En el contexto mencionado, es importante recordar uno de los proyectos estrella de la administración tributaria, SII, el cual comienza el año 2003 en el país: la facturación electrónica.

Desde una perspectiva fiscal, la factura electrónica ayudará a reducir la evasión en el IVA debido a que la emisión de los mencionados documentos quedan registrados de manera digital y de esta forma es menos probable que el emisor pueda desconocer, postergar o subdeclarar sus ventas. Por otro lado y en relación con los créditos utilizados servirá de base para contrastar lo que se dice que se ha adquirido por parte de una compañía con lo que realmente se ha facturado por parte de su proveedor.

En relación con el punto anterior resulta relevante conocer que las formas de evasión más comunes en el IVA dicen relación con la no declaración o postergación de los débitos fiscales, subdeclaración de los mismos por parte de los vendedores y a través de la sobreestimación de los créditos fiscales y utilización de facturas materialmente e ideológicamente falsas por parte de los compradores. De esta manera, si se cumple con el calendario propuesto y el año 2018 todas las empresas de Chile emiten facturas electrónicas, la fiscalización por medios remotos permitirá reducir a niveles record la evasión tributaria del IVA.

América Latina

No obstante de que la facturación electrónica significará la reducción en las tasas de evasión del IVA y por cierto también ayudará en procesos de fiscalización del Impuesto a la Renta en la medida que permita vincular ventas con ingresos declarados, también generará importantes beneficios para las empresas en el ahorro del aparataje administrativo; entre ellos se destaca la seguridad del almacenamiento de la información, simplificación en el cálculo de los impuestos, disminución en los costos de almacenaje y riesgo de pérdida por accidentes naturales junto a la disminución del riesgo de ser sujeto de fraude.

Según las metas enunciadas como parte del proceso de discusión de la reforma tributaria en Chile, se determinó que se esperaba alcanzar una evasión en el IVA bajo el 10%, lo cual según cifras presentadas anteriormente representa una gran brecha de acuerdo a la situación actual. A pesar de que la brecha es cercana al 16% según cifras estimadas, resulta un desafío alcanzable en la medida de que el proceso de fiscalización a la facturación electrónica opere conforme se ha diseñado.
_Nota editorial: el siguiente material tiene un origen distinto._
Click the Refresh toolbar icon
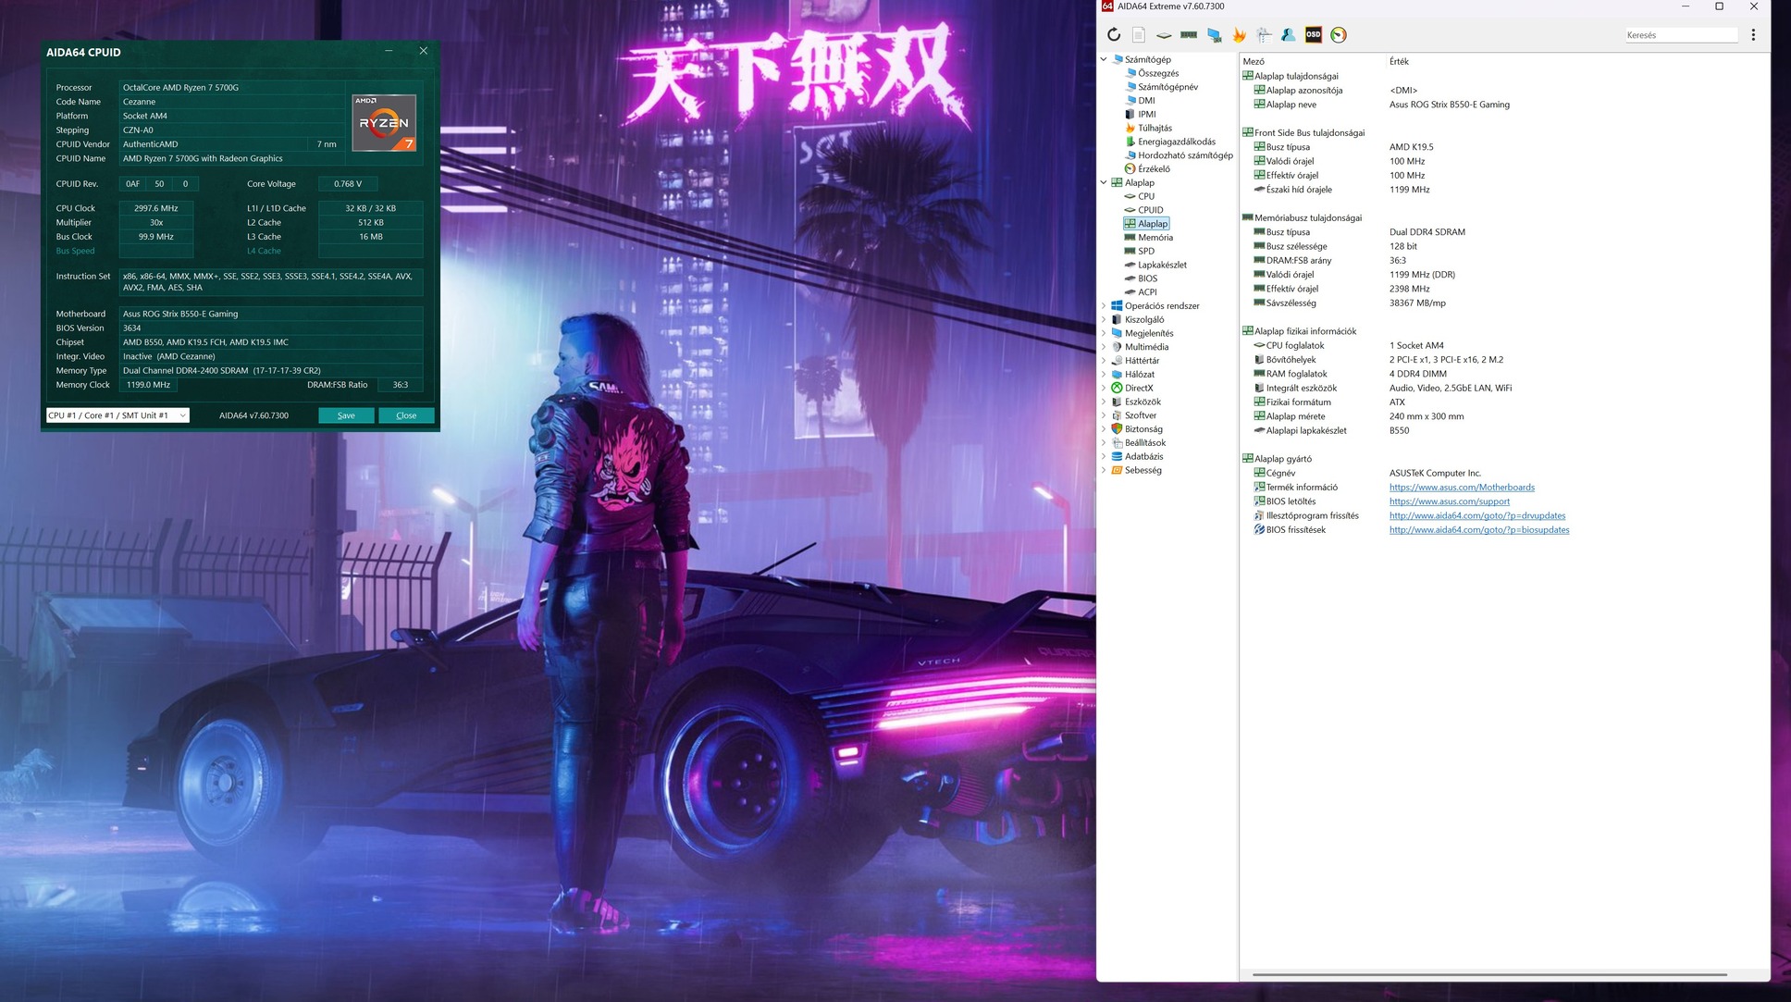Screen dimensions: 1791x1002 (1114, 35)
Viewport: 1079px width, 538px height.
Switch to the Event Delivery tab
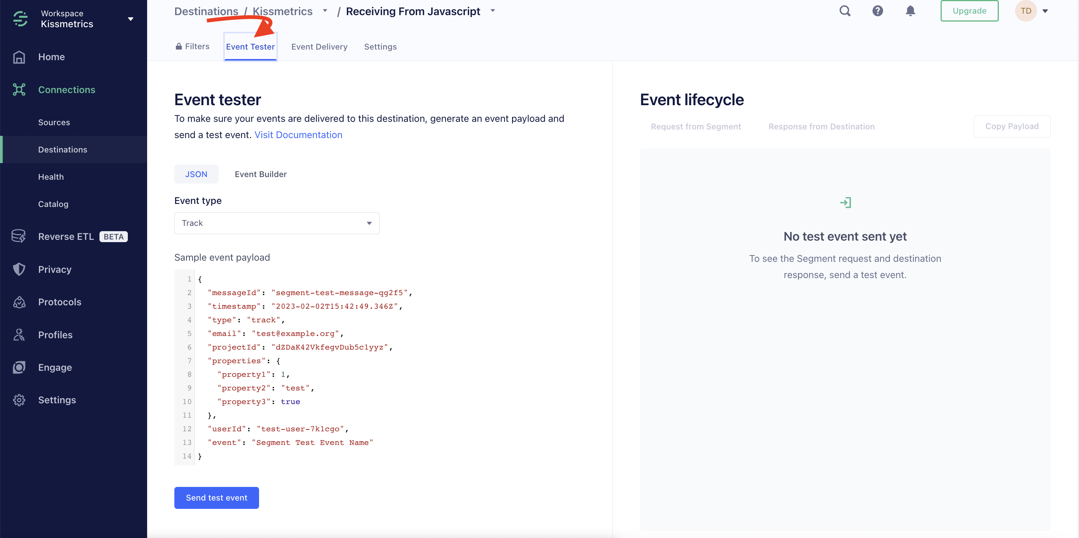tap(319, 47)
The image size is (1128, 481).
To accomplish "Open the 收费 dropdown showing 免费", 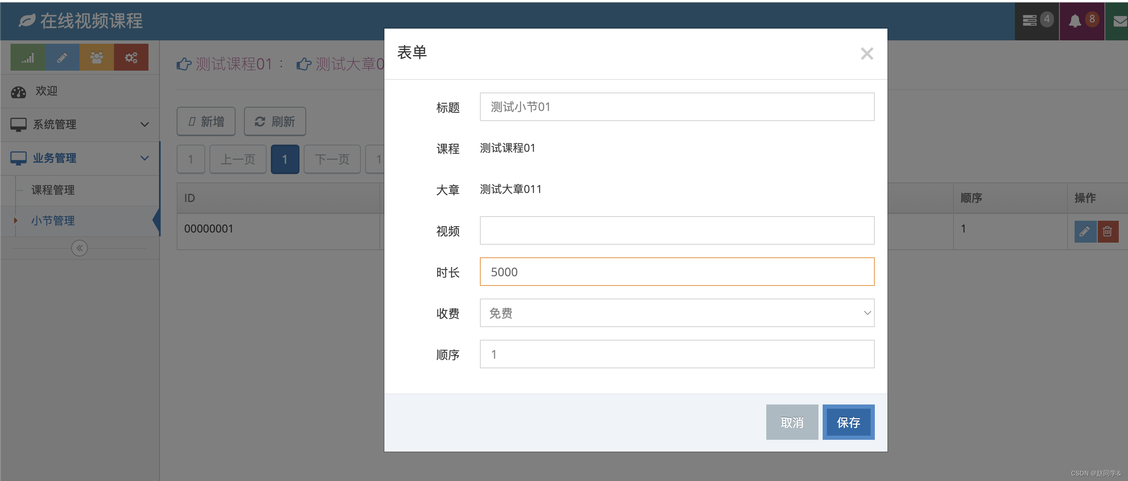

Citando uno de los elementos fundamentales del mensaje presidencial relativo a la reforma tributaria, "que se requería una mayor cantidad de recursos para desarrollar importantes transformaciones en algunas áreas para alcanzar el desarrollo económico en el país", es también, en este contexto, necesario conocer que la evasión del IVA en América Latina fluctúa entre un 11% y un 38%, con un promedio ponderado de 27,6%. En consideración a las cifras anteriores y en el entendido que somos parte del contexto latinoamericano, será la reducción de la evasión fiscal en el IVA a niveles bajo el 10%, un indicador importante para resaltar que Chile se comporta a nivel fiscal como un país con un mayor desarrollo.